As you may have heard, this week's episode of Mad Men (ironically entitled "For Immediate Release") was accidentally (we hope) leaked on iTunes. By the time I got up this morning, it wasn't available at all on iTunes, which means that I haven't seen it.

That's going to be tough on my stats as about five times as many people come here to read my Mad Men commentary than my regular readership. Oh well, these tings happen.

To add insult to injury, someone reading an old post, put up what has to be the stupidest comment in the history of the blog,

1 comment:

  1. I look forward to reading your comments when you see Episode 6.

    On another note (no pun intended), Roger Scruton is absolutely right about the decline in musical tastes coinciding with the decline in morals. It started in the 60s with all the upheaval that went on, but then was given a big boost in the 1970s when school districts started cutting music (and art) budgets. That was a big mistake and couldn't have happened at a worse time.
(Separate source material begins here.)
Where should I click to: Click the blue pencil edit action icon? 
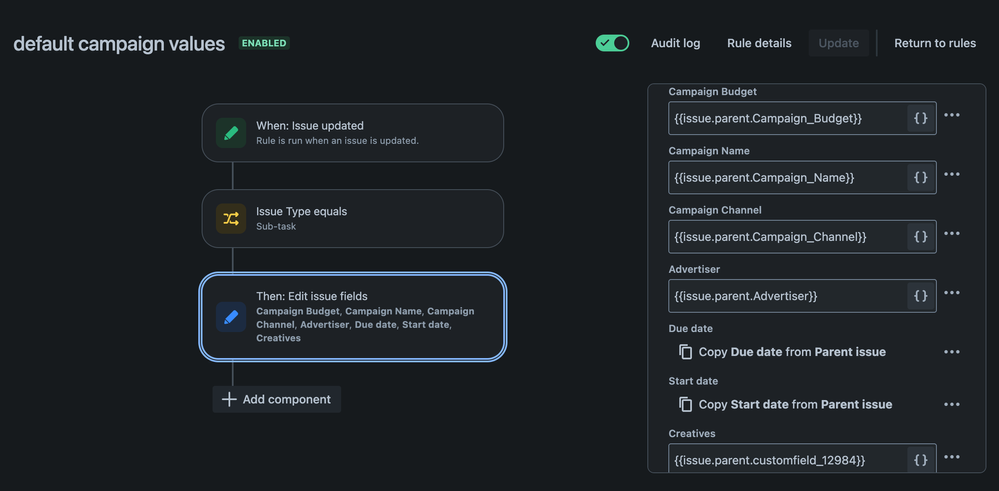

Not only was society in disarray, but the stability and life lessons (which Scruton mentions) that kids learned by studying a musical instrument, participating in band, orchestra, chorus, was now gone. We started seeing the consequences of this 20 or more yrs ago with declining attendance at classical music concerts, increasingly older audiences (referred to as "blue hair"), and with that of course declining revenues. There was a time in the US--before television--when almost every household had a piano. I guess pianos at that time were affordable and accessible to most people, and many kids learned to play in school or took private lessons which were also affordable. So while television certainly played a role in this, studying and playing music gave kids and families an alternative to it. Staying after school for band practice or music lessons meant kids weren't turning on the TV as soon as they got home.